クエストについて説明後、俺たちにマスターが言った。


 「それもそうだな。私がいるうちに、クエストの受け方やなんかも知ってもらうとしよう。実際に行動した方が理解しやすいはずだ」

 「確かにありがたいな。そもそも俺たちに出来るクエストなんかあるのか?」

 「あまり難しく考えないでくれ。それぞれのレベルに合わせて、マスターがクエストを選んでくれるさ」

 「そうだねー、今きているクエストで良さそうなのはヴォルフ追放かな。林近くの村にまで出て来ていて、困っているようだ」

 「了解した!では、このクエストを一緒にこなそうではないか」



 そうして、現在に至る。
 ヴォルフというのは、俺たちが初日の林で見た巨大イノシシの事らしい。

 元々は、縄張りを作り生活するそうだが、一部は人間の生活拠点まで来るらしい。


 「大樹よ、しっかり見ておくんだぞ。

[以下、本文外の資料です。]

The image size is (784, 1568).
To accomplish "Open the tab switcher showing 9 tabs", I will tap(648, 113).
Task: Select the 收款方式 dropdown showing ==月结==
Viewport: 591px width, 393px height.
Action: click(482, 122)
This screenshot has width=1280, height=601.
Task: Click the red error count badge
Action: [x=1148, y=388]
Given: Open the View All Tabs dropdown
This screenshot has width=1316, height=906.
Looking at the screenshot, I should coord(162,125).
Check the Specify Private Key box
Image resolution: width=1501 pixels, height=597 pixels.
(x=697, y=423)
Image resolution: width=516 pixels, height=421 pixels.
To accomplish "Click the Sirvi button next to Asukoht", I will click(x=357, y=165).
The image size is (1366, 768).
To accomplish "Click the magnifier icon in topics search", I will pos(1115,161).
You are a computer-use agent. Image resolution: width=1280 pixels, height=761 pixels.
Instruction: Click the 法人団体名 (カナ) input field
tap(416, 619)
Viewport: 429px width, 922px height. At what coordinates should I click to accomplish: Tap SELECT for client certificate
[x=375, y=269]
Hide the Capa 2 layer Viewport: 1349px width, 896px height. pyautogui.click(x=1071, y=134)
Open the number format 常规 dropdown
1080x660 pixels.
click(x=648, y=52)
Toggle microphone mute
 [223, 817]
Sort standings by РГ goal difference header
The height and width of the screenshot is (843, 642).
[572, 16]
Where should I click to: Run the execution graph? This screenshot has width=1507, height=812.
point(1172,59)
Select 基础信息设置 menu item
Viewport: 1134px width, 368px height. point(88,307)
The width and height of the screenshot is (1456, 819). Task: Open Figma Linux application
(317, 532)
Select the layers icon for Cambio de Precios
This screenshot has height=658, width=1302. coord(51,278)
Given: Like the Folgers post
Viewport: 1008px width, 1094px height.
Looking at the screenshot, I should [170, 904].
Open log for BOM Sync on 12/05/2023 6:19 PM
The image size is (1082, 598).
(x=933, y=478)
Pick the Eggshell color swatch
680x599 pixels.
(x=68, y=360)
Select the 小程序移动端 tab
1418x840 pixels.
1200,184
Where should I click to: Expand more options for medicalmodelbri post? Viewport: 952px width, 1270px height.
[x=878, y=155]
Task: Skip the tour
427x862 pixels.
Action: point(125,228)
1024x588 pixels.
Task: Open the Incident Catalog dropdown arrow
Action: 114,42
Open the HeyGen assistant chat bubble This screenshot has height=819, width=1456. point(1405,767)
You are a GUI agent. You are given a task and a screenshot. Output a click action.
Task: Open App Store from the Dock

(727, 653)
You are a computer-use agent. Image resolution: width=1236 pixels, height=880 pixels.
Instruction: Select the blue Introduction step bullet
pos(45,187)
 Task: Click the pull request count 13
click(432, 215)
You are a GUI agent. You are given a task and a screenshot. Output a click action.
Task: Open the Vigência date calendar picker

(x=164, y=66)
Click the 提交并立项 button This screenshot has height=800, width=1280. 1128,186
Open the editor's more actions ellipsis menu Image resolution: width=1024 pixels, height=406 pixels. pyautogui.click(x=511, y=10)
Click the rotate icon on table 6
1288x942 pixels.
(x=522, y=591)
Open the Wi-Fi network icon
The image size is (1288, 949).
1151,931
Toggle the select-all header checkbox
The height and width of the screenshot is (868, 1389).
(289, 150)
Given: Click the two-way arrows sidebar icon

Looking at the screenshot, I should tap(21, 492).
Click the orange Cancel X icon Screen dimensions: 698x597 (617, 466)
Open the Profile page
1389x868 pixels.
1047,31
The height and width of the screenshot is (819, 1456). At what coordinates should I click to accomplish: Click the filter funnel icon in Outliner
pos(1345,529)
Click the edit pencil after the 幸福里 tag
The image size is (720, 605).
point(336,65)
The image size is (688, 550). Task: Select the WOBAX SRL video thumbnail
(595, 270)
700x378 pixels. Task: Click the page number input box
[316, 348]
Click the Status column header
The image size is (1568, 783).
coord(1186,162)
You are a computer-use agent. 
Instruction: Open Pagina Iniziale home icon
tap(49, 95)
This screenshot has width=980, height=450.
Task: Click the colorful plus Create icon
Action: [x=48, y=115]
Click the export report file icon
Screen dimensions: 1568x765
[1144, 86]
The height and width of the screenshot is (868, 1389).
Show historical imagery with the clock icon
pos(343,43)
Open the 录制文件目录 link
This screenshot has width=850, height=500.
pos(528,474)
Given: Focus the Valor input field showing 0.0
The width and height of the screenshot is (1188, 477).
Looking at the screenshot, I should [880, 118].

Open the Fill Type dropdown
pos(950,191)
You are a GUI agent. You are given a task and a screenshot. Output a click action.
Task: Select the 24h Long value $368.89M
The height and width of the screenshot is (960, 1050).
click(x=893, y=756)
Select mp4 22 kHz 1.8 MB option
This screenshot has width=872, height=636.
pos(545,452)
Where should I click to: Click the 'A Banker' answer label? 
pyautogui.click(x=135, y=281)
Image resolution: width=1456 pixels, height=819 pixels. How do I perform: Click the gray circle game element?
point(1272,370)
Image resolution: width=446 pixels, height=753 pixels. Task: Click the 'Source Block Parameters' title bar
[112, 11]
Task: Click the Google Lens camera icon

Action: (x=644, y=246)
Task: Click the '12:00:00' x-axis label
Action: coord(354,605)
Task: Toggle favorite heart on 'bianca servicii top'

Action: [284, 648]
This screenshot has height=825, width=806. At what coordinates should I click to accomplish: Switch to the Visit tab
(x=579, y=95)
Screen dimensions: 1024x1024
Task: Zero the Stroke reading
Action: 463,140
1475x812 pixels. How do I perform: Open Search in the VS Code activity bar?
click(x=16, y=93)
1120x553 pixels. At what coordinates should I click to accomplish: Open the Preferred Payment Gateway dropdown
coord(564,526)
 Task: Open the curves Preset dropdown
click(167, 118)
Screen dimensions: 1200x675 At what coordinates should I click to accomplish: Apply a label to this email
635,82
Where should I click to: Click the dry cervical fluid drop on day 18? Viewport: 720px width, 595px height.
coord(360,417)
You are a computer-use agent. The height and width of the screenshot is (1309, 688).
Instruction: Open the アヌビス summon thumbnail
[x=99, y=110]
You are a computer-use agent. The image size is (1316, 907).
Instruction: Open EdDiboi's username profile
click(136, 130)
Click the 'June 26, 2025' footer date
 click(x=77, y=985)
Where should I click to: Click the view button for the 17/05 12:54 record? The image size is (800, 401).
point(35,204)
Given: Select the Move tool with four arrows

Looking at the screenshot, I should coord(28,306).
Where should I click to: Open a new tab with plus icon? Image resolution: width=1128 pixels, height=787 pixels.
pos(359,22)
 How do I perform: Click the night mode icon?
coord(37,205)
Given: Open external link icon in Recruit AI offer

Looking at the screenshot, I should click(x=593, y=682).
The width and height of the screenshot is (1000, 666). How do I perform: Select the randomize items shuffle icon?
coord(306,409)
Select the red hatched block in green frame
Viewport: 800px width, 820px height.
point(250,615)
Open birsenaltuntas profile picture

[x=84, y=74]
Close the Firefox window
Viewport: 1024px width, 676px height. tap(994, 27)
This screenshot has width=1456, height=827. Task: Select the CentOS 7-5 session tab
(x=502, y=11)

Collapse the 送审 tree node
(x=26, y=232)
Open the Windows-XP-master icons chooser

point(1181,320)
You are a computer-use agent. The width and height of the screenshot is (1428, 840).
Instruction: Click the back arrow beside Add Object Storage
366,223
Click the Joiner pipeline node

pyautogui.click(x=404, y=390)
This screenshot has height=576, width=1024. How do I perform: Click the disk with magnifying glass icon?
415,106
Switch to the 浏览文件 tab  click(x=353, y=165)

油断しては一瞬でやられてしまうからな」


 そう言いながら、少しづつ間合いを詰める。
 今回のクエストは退治ではなく、追放ということで無駄な殺生はいけないということらしい。

 ヴォフ!ヴォフ!
 少し離れている俺にも、ヴォルフが興奮しているのがわかる。
 いつ襲ってきても、おかしくない状況だ。

 そんな中、それでもクリムは間合いを詰める。
 それに少し驚いたのか、ヴォルフの方が引き始めたように見える。

 そしてクリムが立ち止まり。


 「・・・シャイン!」


 何かを唱えると、クリムから強烈な光が放たれる。
 一瞬のことだったが、ヴォルフを驚かせることには成功したようだ。
 情けない鳴き声とともに、ヴォルフは林の方へ逃げていった。


 「なぁ、クリム。本当に退治でなくて、追放でいいのか?また襲ってくるんじゃ」

 「奴らもバカではない。一度嫌な目にあえば、そうそう襲っては来なくなる」


 そんなもんなんだな。
 むやみに退治しないというのが、この世界でのルールらしい。
 俺も気をつけないと。


 「あんたたち、ありがとうよ。おかげで助かりましたわ」

 「ああ、依頼人でしたか。また何かあれば頼ってください」


 そういうと、クリムは依頼の書かれた紙を取り出し。


 「ここにサインよろしいか。大樹、フローラ、依頼完了後は依頼主からのサインが必要だ。報酬もそれを確認できなければ受け取れないぞ」

 「了解」


 依頼主のおばちゃんからサインをしっかりもらい、俺たちの最初のクエストは完了した。